A bunch of thirty/fortysomething middle class Parisian friends (one of whom is played by beloved French import Marion Cottillard) are rocked by the news when one member of their close-knit group is involved in a serious accident. This occurs on the verge of their yearly summer getaway in the sun, and after a little deliberation, they still (somewhat selfishly) opt for the holiday anyway.

The action then shifts to the gorgeous, sun-drenched Cap Ferret in the South West of France, where the friends congregate at the holiday home of Max (Francois Cluzet) and his wife (Valérie Bonneton). All is seemingly fine at first, but the growing discontentment of the group (fuelled partly by the guilt of leaving their friend in hospital) puts a strain on things, and what was once a playful, fun-loving dynamic and fun retreat begins to lose it lustre as secrets are revealed and relationships are tested.

Much like his directorial debut, Tell No One, actor-turned-filmmaker Guillaume Canet shows a real confidence behind the camera here. The opening scene is a masterclass in hand-held fluidity which would makes the likes of Brian De Palma green with envy, and he also shows considerable skill in juggling a talented ensemble. The group’s relationships to one another are well-handled and structured, and what you get is something akin to a French Cold Feet, albeit with an extremely handsome Gallic cast.

Cluzet (who has the look of a tall, younger version of Dustin Hoffman) is both a relatable, yet exasperating figure as the stressed-out, neurotic restaurant owner, who also has to content with the revelation that one of the married male friends has feelings towards him. The commitment-phobe Cotillaer (real-life partner to Canet) is also very strong here, and even if her character may come across as slightly shallow, she has a luminous screen presence which proves hard to keep your eyes off her. Gilles Lellouche (who, along with Cluzet, appeared in Tell No One,) is another standout as a fun-loving actor Eric, who is in denial about his relationship hitting the skids.

Although tensions between a number of the characters begin to bubble-up, this is a gentle and laid-back drama with the kind of inviting world which makes you wish you could step right through the cinema screen, into it. Crucially, it never descends into melodrama, and what you’re left with is a pleasant, picturesque look into the lives of these appealing characters. A great classic jukebox soundtrack (populated with the likes of Nina Simone and Creedence Clearwater Revival) can’t help but bring to mind those other middle-age soul-searching features from the past (The Big Chill, in particular) but nevertheless, the songs themselves really add to the surroundings, imbuing the film with a classy, timeless feel.

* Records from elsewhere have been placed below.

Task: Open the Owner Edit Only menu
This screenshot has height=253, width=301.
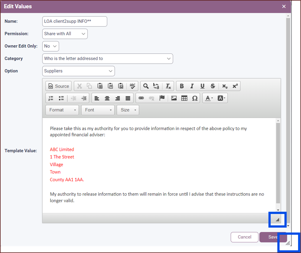Action: coord(50,46)
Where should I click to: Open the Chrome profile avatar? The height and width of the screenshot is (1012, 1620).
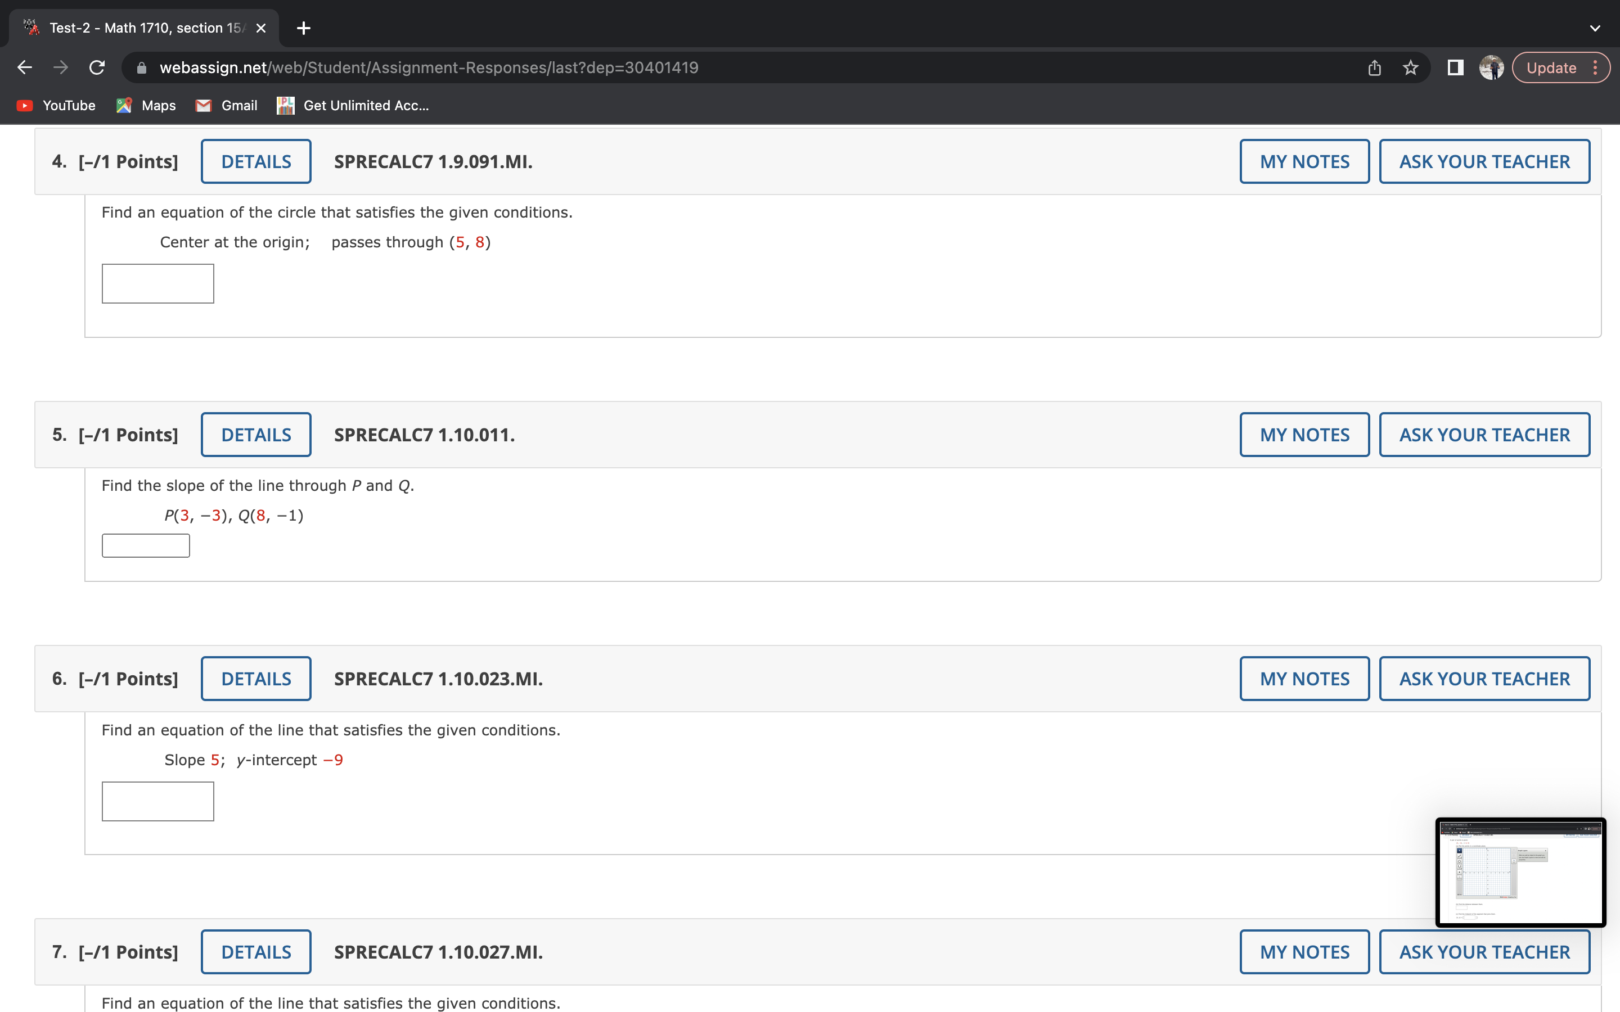(x=1491, y=68)
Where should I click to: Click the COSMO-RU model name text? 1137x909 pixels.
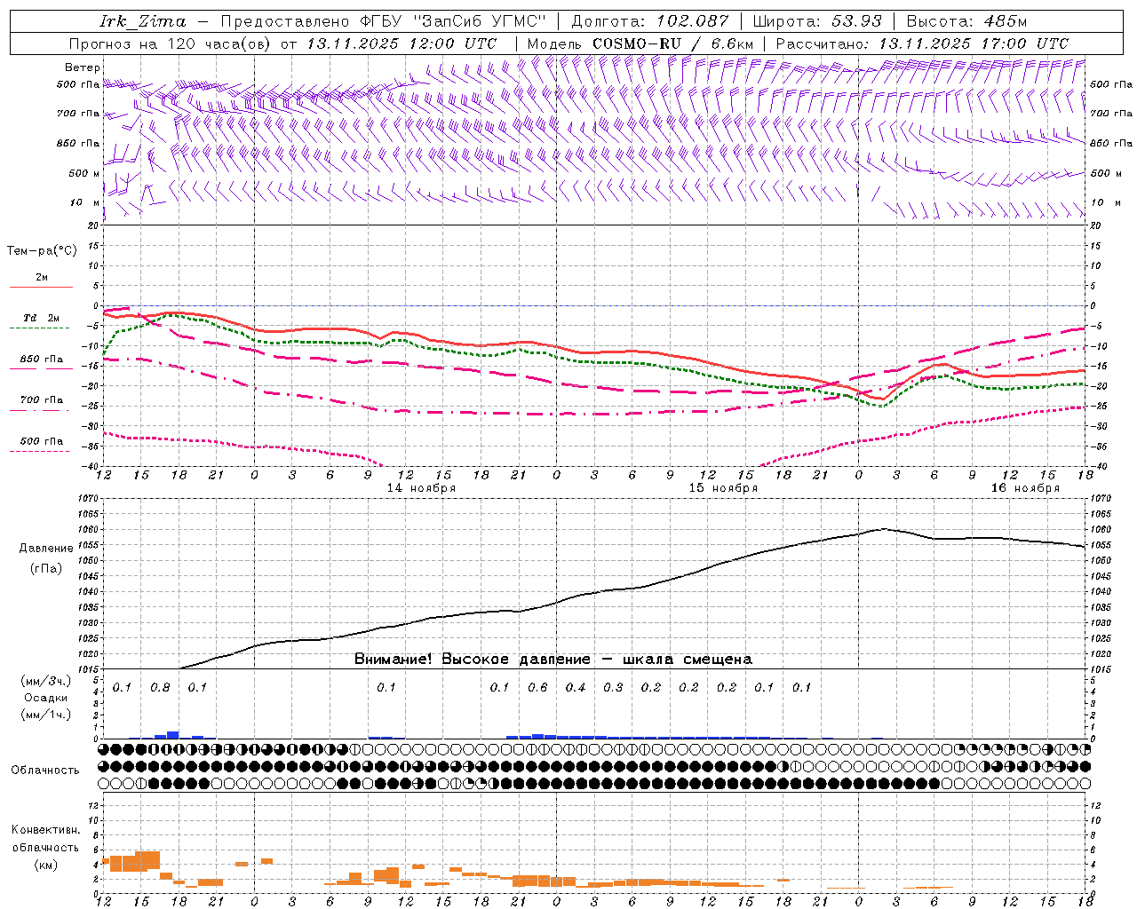tap(637, 43)
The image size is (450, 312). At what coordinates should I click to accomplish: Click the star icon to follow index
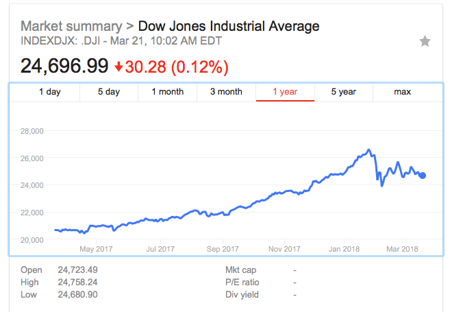425,41
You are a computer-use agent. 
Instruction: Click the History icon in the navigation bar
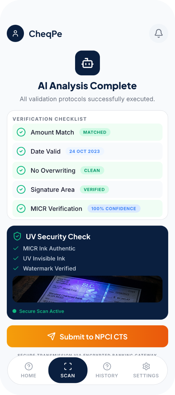point(107,366)
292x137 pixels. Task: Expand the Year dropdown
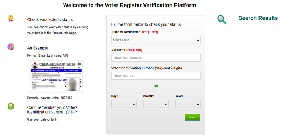coord(188,104)

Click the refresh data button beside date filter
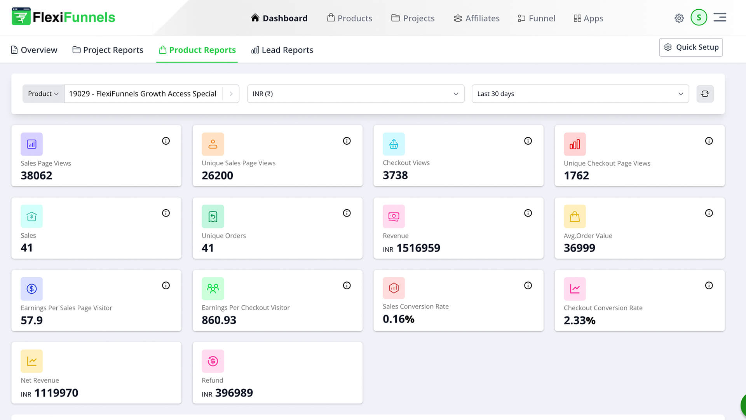pyautogui.click(x=705, y=94)
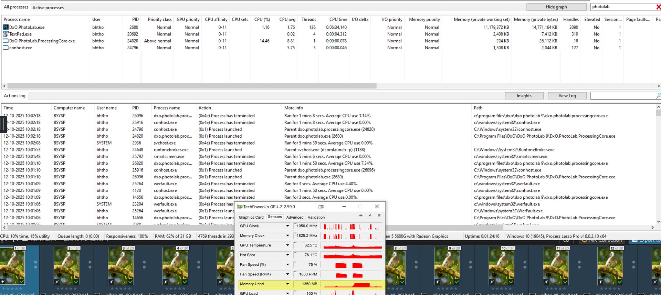The height and width of the screenshot is (295, 661).
Task: Click the TextPad.exe process icon
Action: (x=6, y=34)
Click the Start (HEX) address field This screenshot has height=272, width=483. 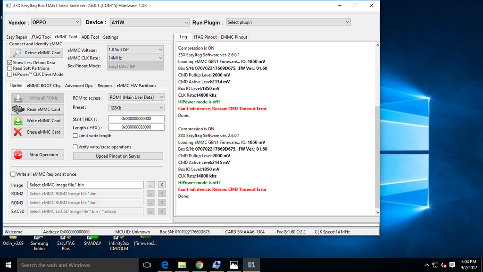136,119
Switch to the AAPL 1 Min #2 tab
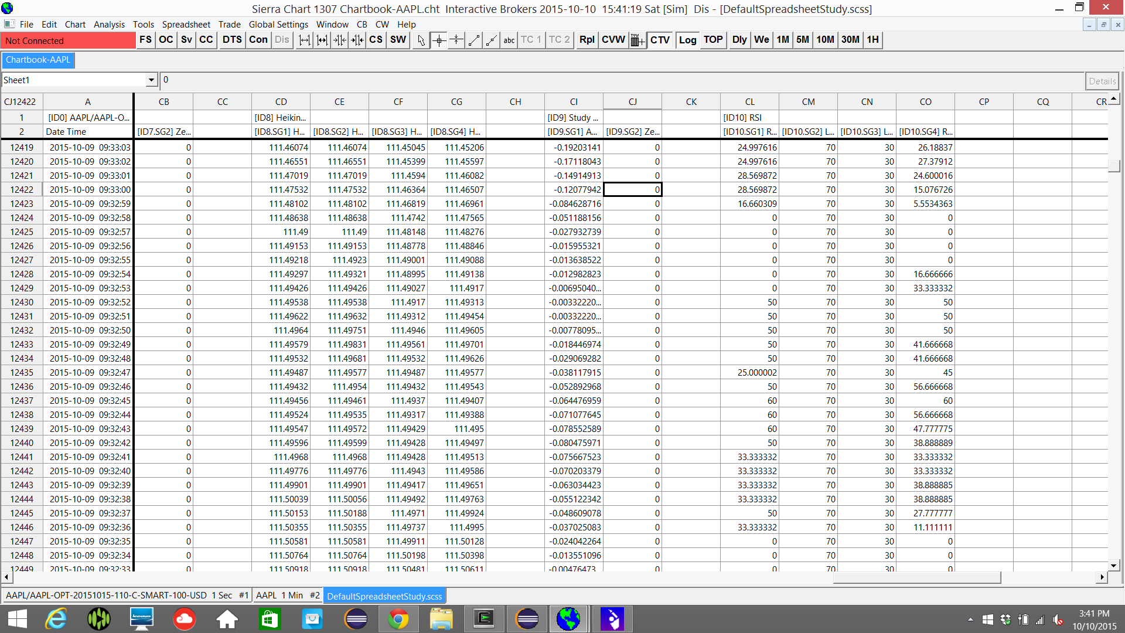1125x633 pixels. (288, 595)
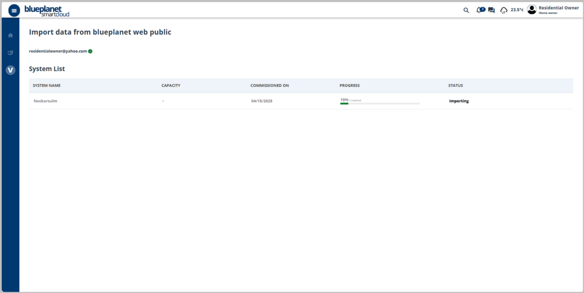584x293 pixels.
Task: Open the hamburger menu button
Action: (x=14, y=10)
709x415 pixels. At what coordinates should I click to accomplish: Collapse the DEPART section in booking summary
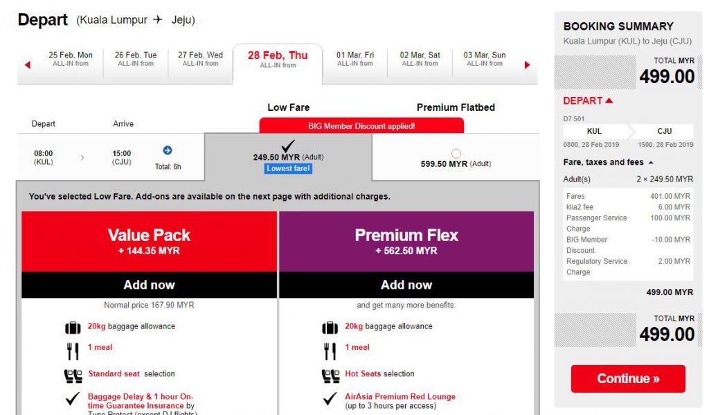coord(609,101)
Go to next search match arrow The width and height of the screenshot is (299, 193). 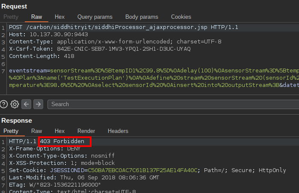click(x=37, y=104)
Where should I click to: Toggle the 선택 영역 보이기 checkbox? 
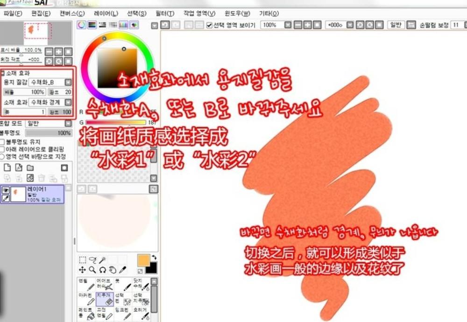click(210, 25)
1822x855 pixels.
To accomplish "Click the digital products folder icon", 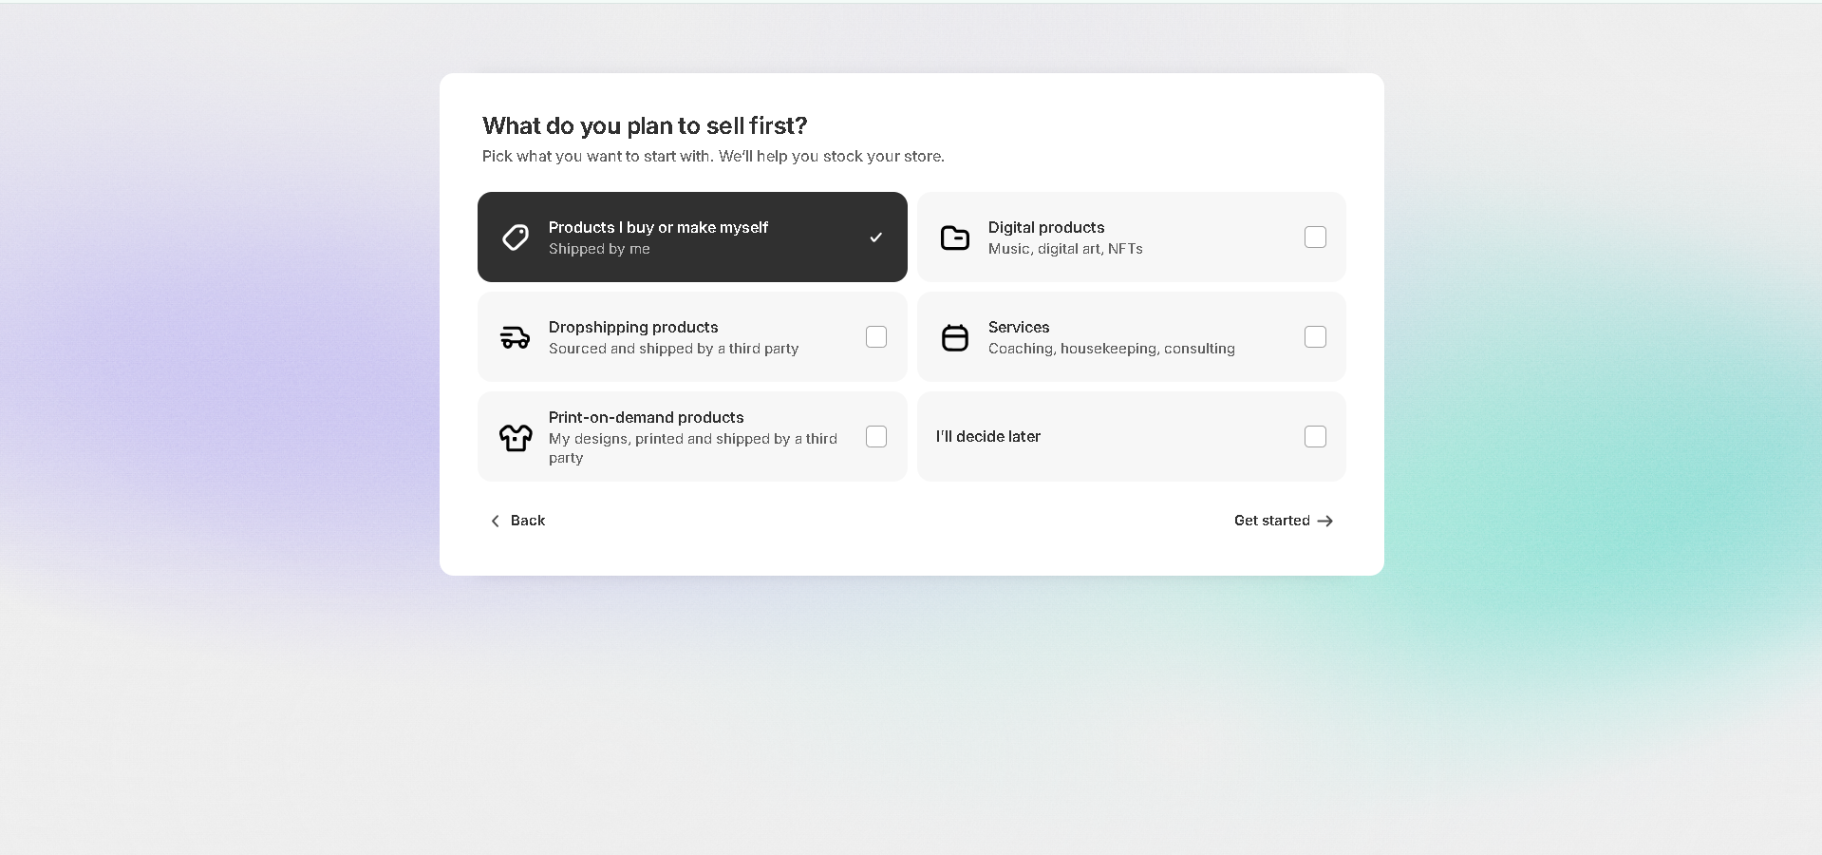I will tap(954, 238).
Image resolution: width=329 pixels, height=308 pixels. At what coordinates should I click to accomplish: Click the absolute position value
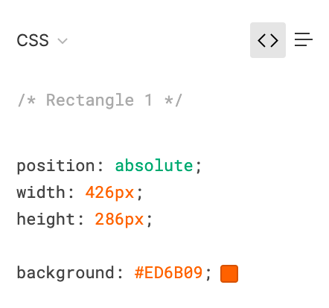pyautogui.click(x=154, y=166)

Canet’s only misstep is his reluctance to impose a tougher edit on the film, and at almost two and a half hours, it wouldn’t have hurt to trim a good 15/20 minutes off the total running time. This is a minor quibble however, and apart from the overlong and self-indulgent coda, the time spent in this environment almost justifies the film’s length.

Little White Lies will undoubtedly be pigeon-holed into the foreign arthouse category by some upon its UK release, but this is very much a mainstream drama for a mainstream audience and if the multiplex crowd could cast aside their unjustifiable aversion to subtitled films for once, they’d find much to enjoy here.